图1示出了包括多个微流体通道路径的示例性微流体圆盘100，每个包括一系列互连的室，在测定期间流体可以流动通过所述室。室的数量，顺序和设计可以适应于正被检测的特定分析物或靶以及所使用的试剂。如图所示，例如，每个通道路径可以包括样本入口102、计量室106、反应室104、上分离室107、分离室108、和检测室110。上分离室107和/或反应室104可以包括通气口(类似于下面讨论的通气口115)。通气口可以在空气进入室时允许空气逸出以均衡压力和/或可以允许在反应期间产生的气体副产物从圆盘100排出。圆盘100也可以包括中心孔105，例如，用于在测定期间将圆盘100耦接到动力部件以驱动圆盘100的旋转，从而产生用于移动样本通过通道和室的离心力。圆盘100的计量室106定位在样本入口102附近并且通过溢流通道112连接到废物室120。圆盘100也可以包括一个或多个标记(例如，参考标记150)以向检测器和/或操作者指示哪个通道路径是圆盘上的第一通道路径以便帮助将每个通道路径与其他区分。

在示例性测试程序中，将样本(例如怀疑包含一种或多种感兴趣生物标志物的血液样本)添加至微流体圆盘100的样本入口102。样本可以包括血液和/或生物来源的其他液体样本，固体组织样本，如活检样本，组织培养物，或由其衍生的细胞，及其后代。样本可以包括单个细胞或多于单个细胞，例如多个细胞。样本可以包括临床样本，培养中的细胞，细胞上清液，和/或细胞裂解物。在从受试者获得样本之后，可以通过一个或多个程序或处理步骤操作或处理样本。例如，样本可以用一种或多种试剂处理，溶解，和/或富集某些组分。样本的富集可以包括例如浓缩样本的一种或多种成分以帮助检测，分析和/或识别那些成分。

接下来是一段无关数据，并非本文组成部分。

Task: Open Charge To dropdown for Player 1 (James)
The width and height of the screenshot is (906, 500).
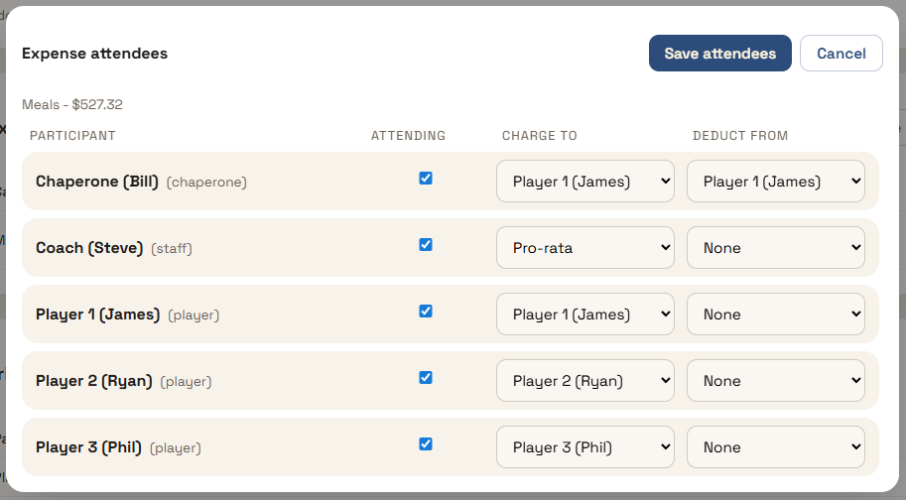Action: 584,314
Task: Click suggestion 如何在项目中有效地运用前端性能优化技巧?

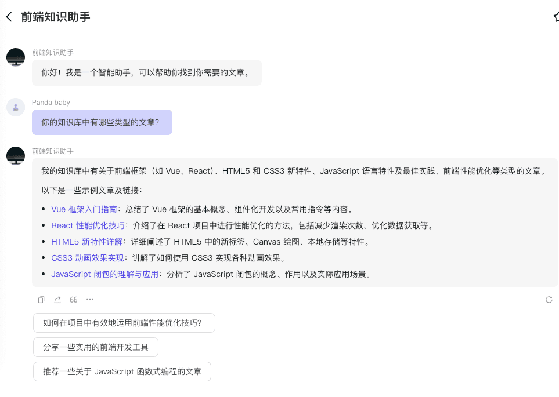Action: (124, 323)
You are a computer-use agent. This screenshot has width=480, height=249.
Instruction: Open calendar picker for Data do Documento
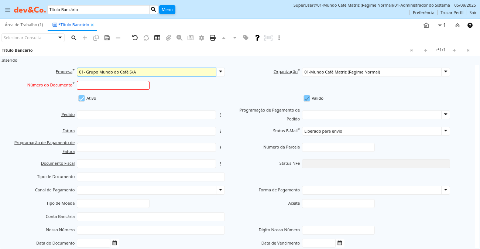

通常，可以将约1μL至约300μL或更多(约一至数滴)范围的原始样本(例如，全血或其他生物流体)的等分试样添加到入口，例如约1μL至约280μL，约1μL至约250μL，约1μL至约220μL，约1μL至约200μL，约1μL至约180μL，约1μL至约150μL，约1μL至约120μL，约1μL至约100μL，约1μL至约80μL，约1μL至约80μL，约1μL至约40μL，约1μL至约20μL，约1μL至约6μL，约20μL至约250μL，约20μL至约200μL，约50μL至约100μL，约50μL至约250μL，约100μL至约200μL，约5μL至约80μL，或约2μL至约5μL。例如，可以使用约1μL，约2μL，约3μL，约4μL，约5μL，约6μL，约20μL，约40μL，约60μL，约80μL，约100μL，约120μL，约150μL，约180μL，约200μL，约220μL，约240μL，约250μL，约280μL，或约300μL的样本的等分试样。当圆盘旋转时，样本可以径向向外流动通过通道路径。

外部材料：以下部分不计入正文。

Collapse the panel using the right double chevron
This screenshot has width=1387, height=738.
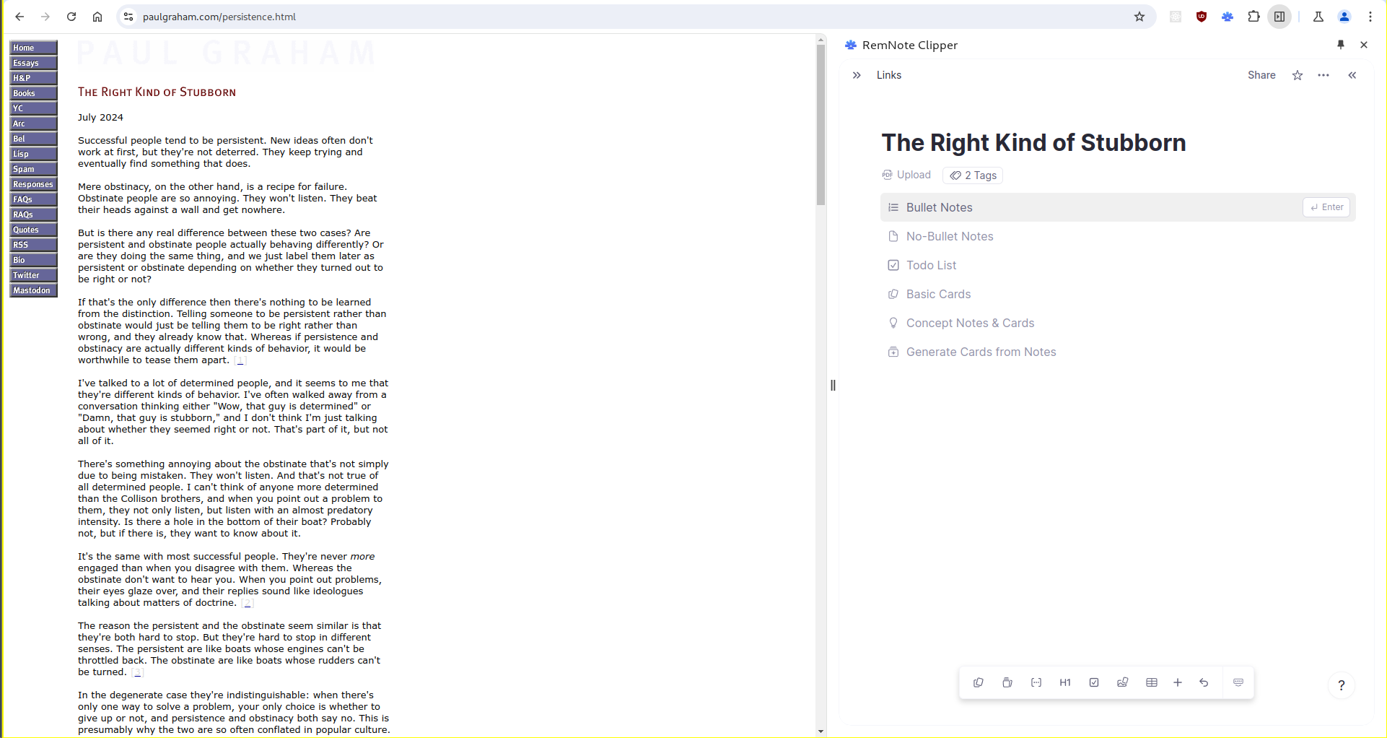[x=1352, y=75]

在一些实施例中，(一个或多个)样本入口102或圆盘100的回路的其他部分可以涂覆有一种或多种抗凝剂，例如K2EDTA，Na2EDTA，或肝素，或其他合适的抗凝血剂。

在一些实施例中，当圆盘旋转时，样本可以从样本入口102进入计量室106。一旦计量室106填充有样本，过量的样本可以被转移到溢流通道112中并且可以收集在废物室120中。例如，一旦计量室106充满，引入样本入口102中的附加样本可以沿着阻力最小的路径进入溢流通道112。离心力和/或毛细管作用可以促进过量样本沿着溢流通道112径向向外移动到废物室120中。包括计量室106可以减少将精确量的样本输入样本入口102中的需要，原因是过量的样本可以被转移到废物室120中并且防止进入圆盘100的测定部分。废物室120或圆盘100的任何部分可以包括一个或多个通气口115以在室和/或通道填充有样本时均衡压力。

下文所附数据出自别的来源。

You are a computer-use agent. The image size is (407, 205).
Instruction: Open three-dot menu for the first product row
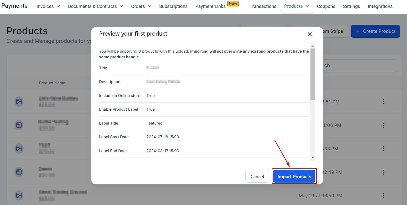tap(383, 102)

在一些实施例中，本文中的微流体圆盘可以包括阀系统和/或相对窄的通道，例如以调节流体流动。例如，图1的微流体圆盘100可以包括例如在反应室104和上分离室107之间和/或在上分离室107和分离室108之间和/或在计量室106和反应室104之间的至少一个阀111或111'。如图所示，例如，圆盘100可以包括在计量室106和反应室104之间的阀111'，以及在反应室104和上分离室107之间的阀111。阀111、111'可以是相同类型的阀或者可以不同。阀可以提供对通过通道的流体流动的阻力，直到提供足够的力量来克服这样的阻力。克服这样的阻力的力的示例可以包括通过以阈值速度旋转圆盘施加的离心力。每个阀可以设计或调节成对应于特定的一个或多个旋转速度，例如，使得不同的室可以根据装置的操作选择性地被接近以在期望的时间移动流体。

在一个示例性方面，圆盘100的阀111'、111可以包括爆裂阀。低于阈值旋转速度的圆盘100的旋转可以防止样本从计量室106流动到反应室104，而高于阈值的旋转可以提供足够的离心力来打开第一阀111'，允许样本在室之间流动。类似地，低于阈值旋转速度的圆盘100的旋转可以防止样本从反应室104流动到上分离室107，而高于阈值的旋转可以提供足够的离心力来打开第二阀111，允许样本在室之间流动。在一些方面，打开计量室106和反应室104之间的阀111'所需的力的大小可以小于打开反应室104与上分离室107之间的阀111所需的力的大小。换句话说，可以采用较低的阈值旋转速度来打开阀111'而不是打开阀111。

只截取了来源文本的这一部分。